**HOW TO COMPLETE THIS TASK:** Where the line containing "Given: Click the Home icon in sidebar" appears in the entries below, start there and print only that line and every line after it, exactly, through the end, excluding pictures.

**EXTRACTED MATERIAL:**
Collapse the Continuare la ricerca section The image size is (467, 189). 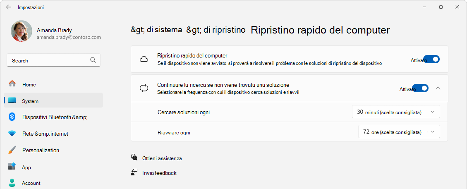(438, 88)
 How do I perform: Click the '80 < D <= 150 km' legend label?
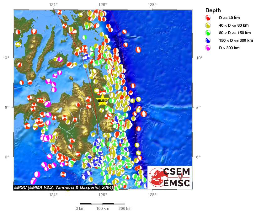[235, 33]
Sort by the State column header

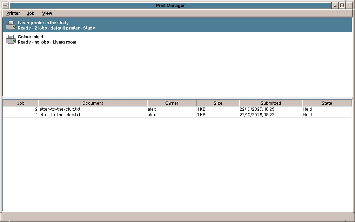point(327,103)
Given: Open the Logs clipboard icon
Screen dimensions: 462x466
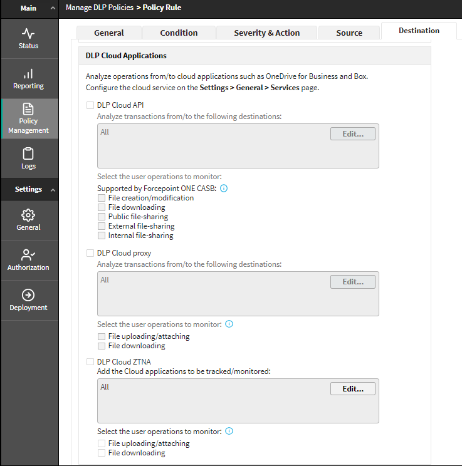Looking at the screenshot, I should 28,154.
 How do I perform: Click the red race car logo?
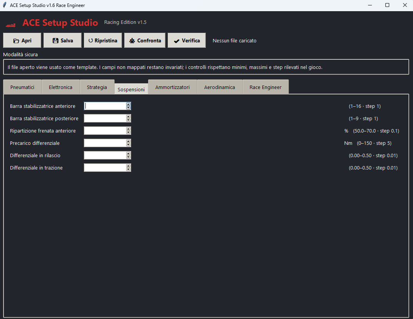pos(10,25)
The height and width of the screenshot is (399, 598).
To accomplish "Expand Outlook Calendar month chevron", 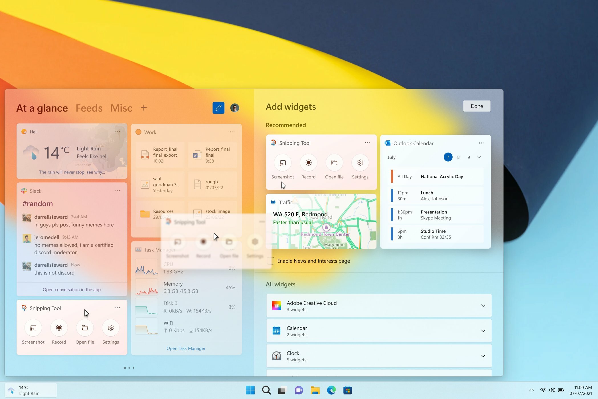I will 479,157.
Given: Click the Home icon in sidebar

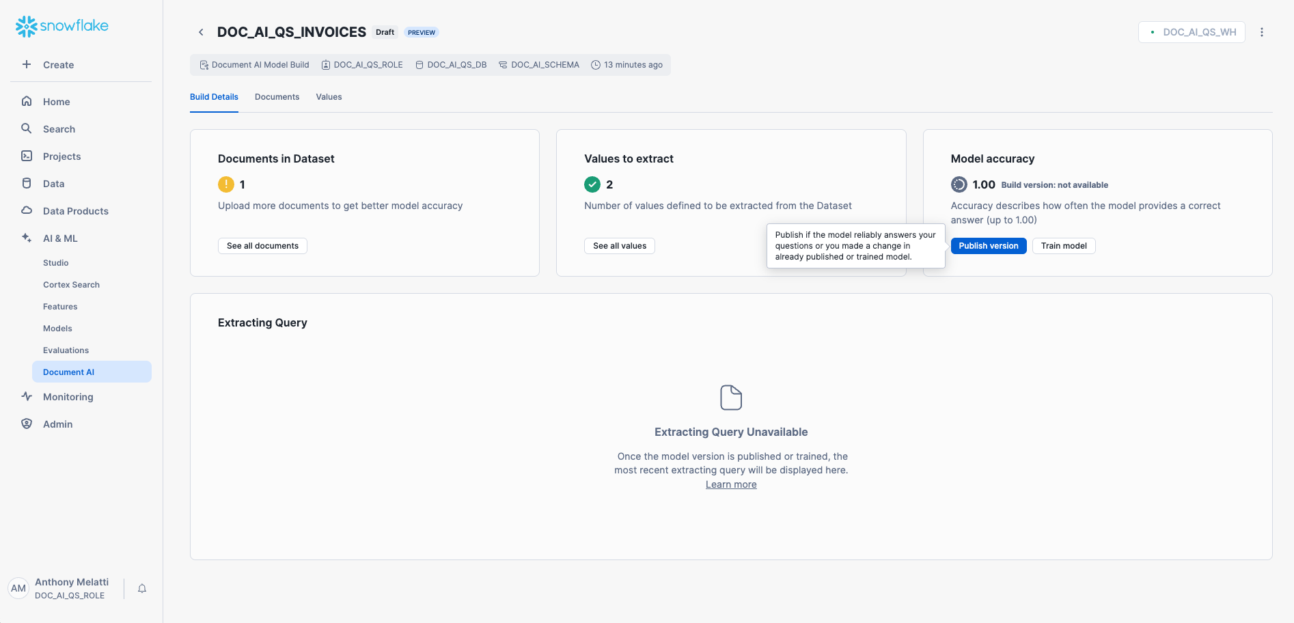Looking at the screenshot, I should [x=27, y=101].
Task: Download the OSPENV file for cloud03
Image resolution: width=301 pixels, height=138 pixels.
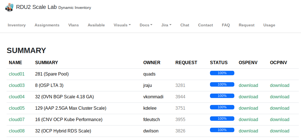Action: (x=248, y=86)
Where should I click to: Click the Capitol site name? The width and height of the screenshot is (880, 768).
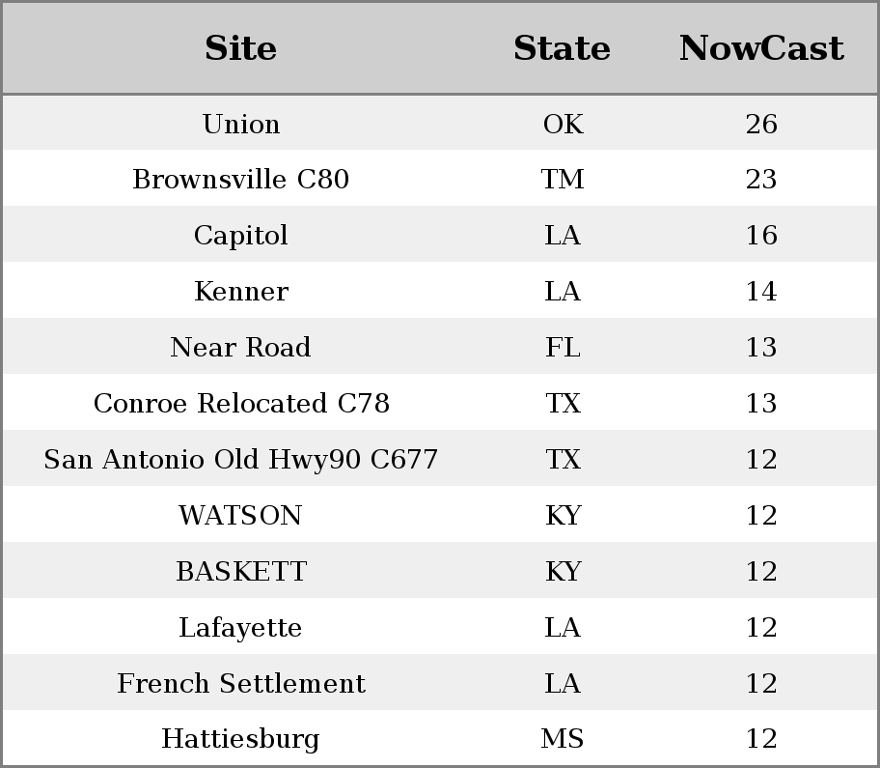[241, 236]
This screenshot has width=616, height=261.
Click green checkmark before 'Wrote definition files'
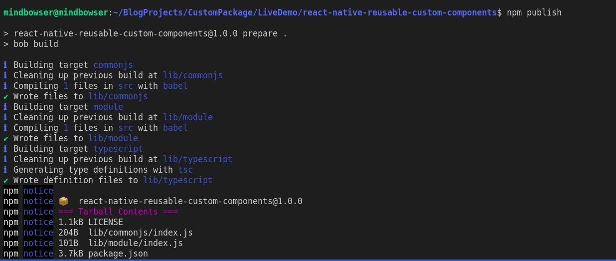pos(5,180)
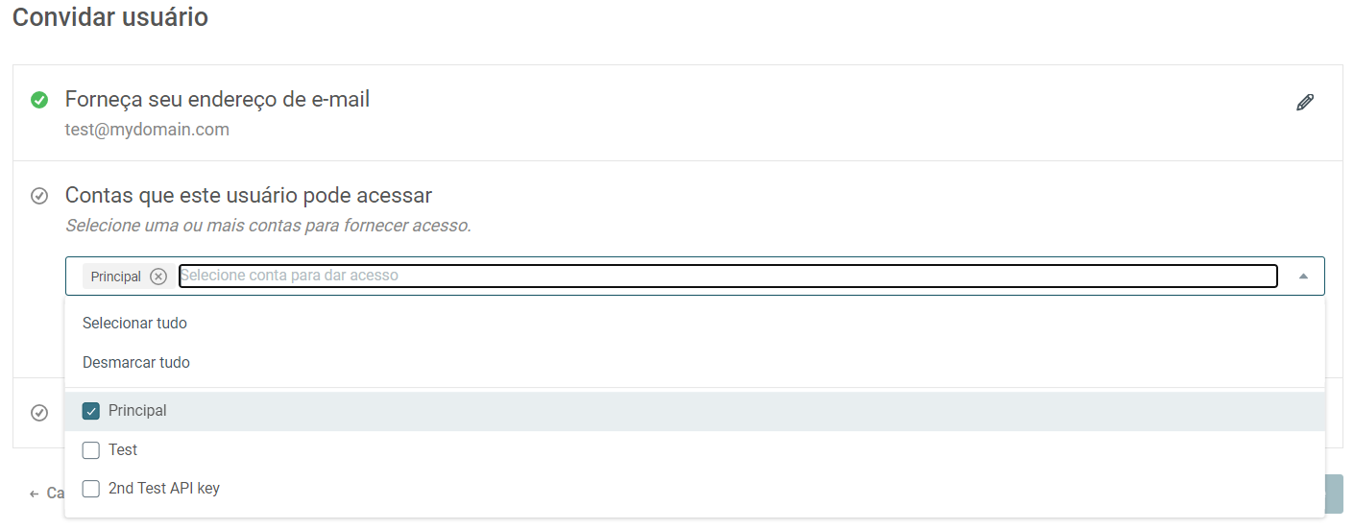Check the Test account checkbox

pyautogui.click(x=91, y=450)

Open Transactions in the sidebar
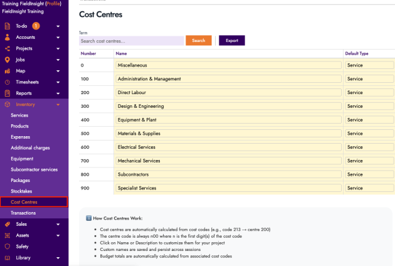(x=23, y=213)
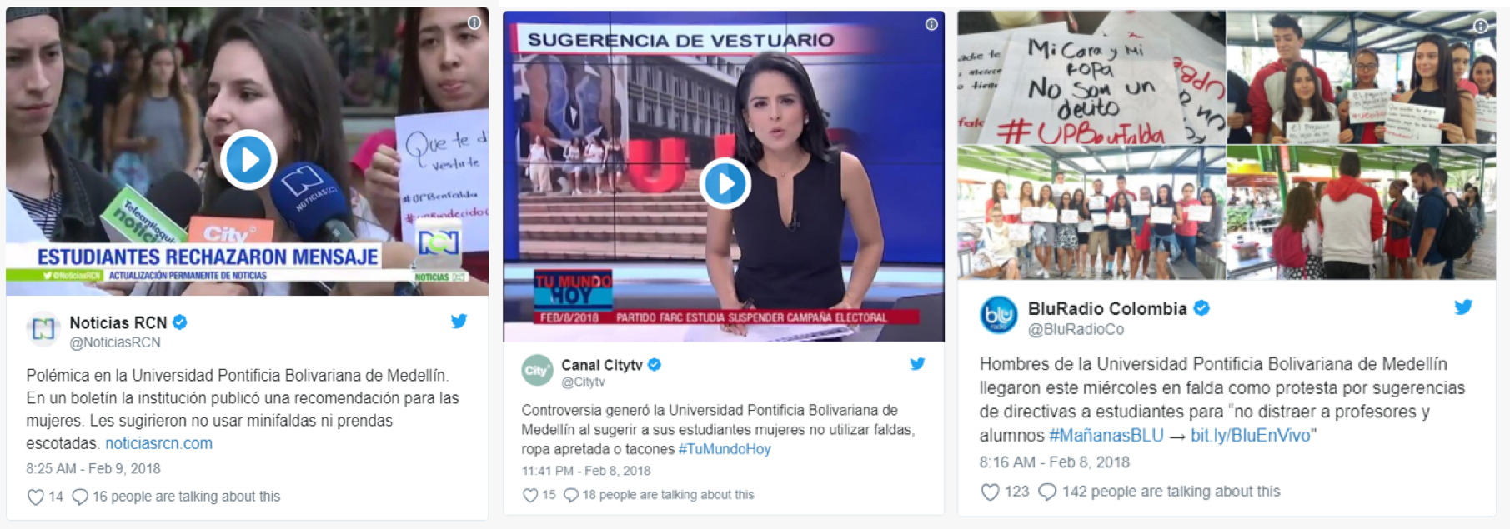Open the protest sign photo thumbnail
This screenshot has height=529, width=1510.
click(x=1091, y=77)
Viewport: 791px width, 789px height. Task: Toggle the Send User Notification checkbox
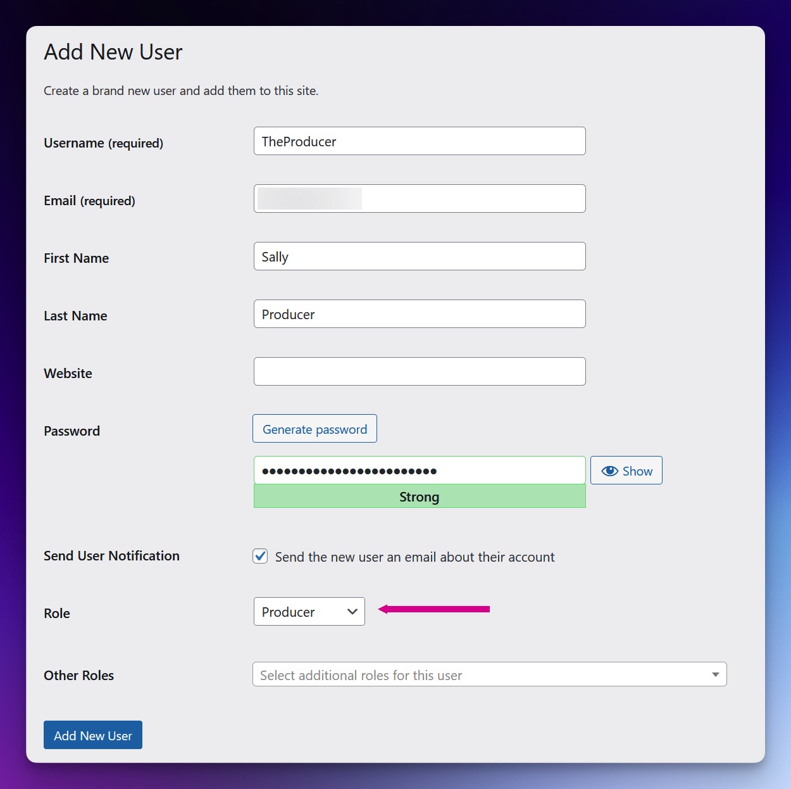pyautogui.click(x=260, y=556)
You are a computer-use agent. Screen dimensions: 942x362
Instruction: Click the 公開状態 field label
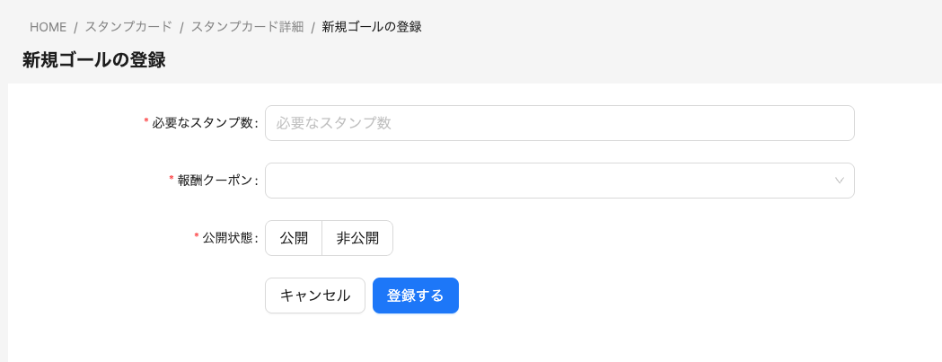[x=228, y=238]
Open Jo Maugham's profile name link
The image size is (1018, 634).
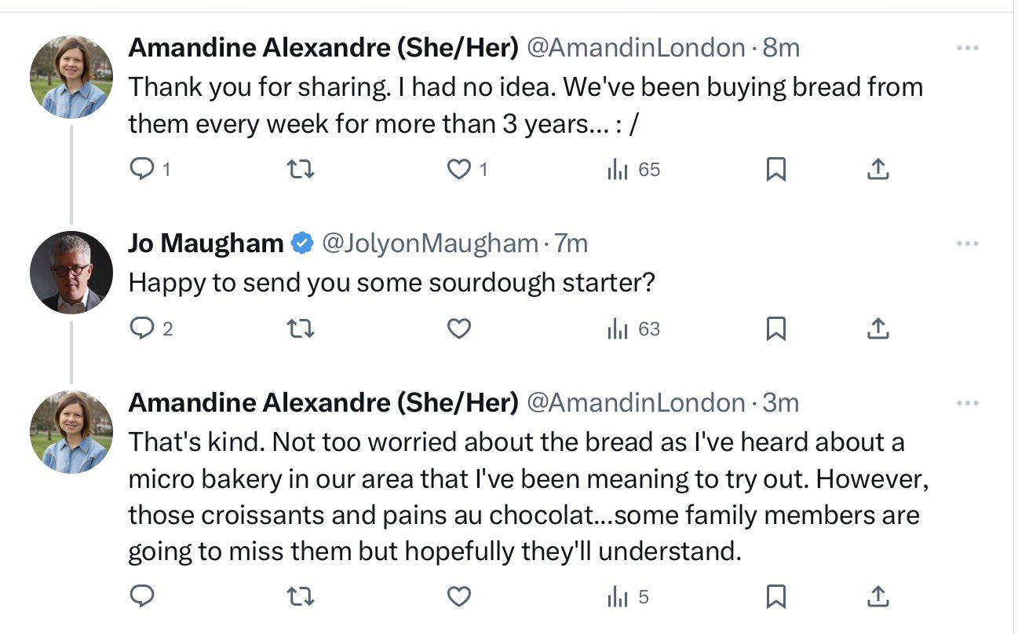pos(206,244)
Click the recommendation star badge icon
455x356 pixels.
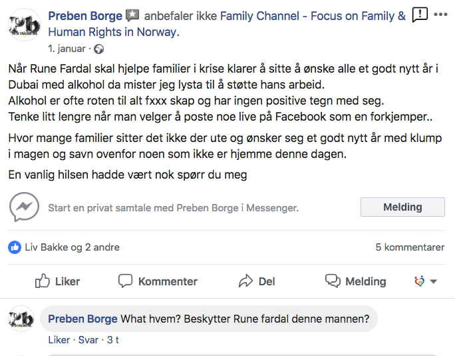coord(132,15)
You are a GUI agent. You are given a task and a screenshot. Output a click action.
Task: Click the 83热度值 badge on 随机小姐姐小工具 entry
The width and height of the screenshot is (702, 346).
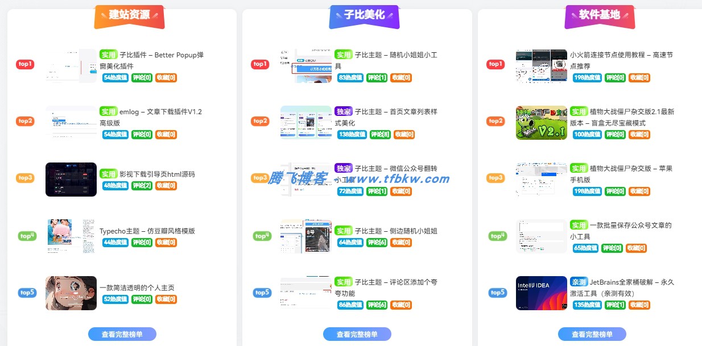[349, 77]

**REPLY TO THE TASK:**
Given: Click the Home icon in sidebar

Looking at the screenshot, I should [x=27, y=101].
Task: Download the OSPENV file for cloud03
Image resolution: width=301 pixels, height=138 pixels.
Action: (x=248, y=86)
Where should I click to: Click the Capitol site name? The width and height of the screenshot is (880, 768).
[241, 236]
This screenshot has width=616, height=261.
Click green checkmark before 'Wrote definition files'
pos(5,180)
Check the Test account checkbox

pyautogui.click(x=91, y=450)

Open Transactions in the sidebar
(x=23, y=213)
Open the protest sign photo thumbnail
This screenshot has height=529, width=1510.
click(x=1091, y=77)
Viewport: 791px width, 789px height. Task: Toggle the Send User Notification checkbox
pyautogui.click(x=260, y=556)
You are a computer-use agent. Screen dimensions: 942x362
Instruction: Click the 公開状態 field label
[x=228, y=238]
Open Jo Maugham's profile name link
The image size is (1018, 634).
pos(206,244)
Click the recommendation star badge icon
455x356 pixels.
coord(132,15)
You are a GUI agent. You are given a task and a screenshot. Output a click action.
Task: Click the 83热度值 badge on 随机小姐姐小工具 entry
The width and height of the screenshot is (702, 346).
[349, 77]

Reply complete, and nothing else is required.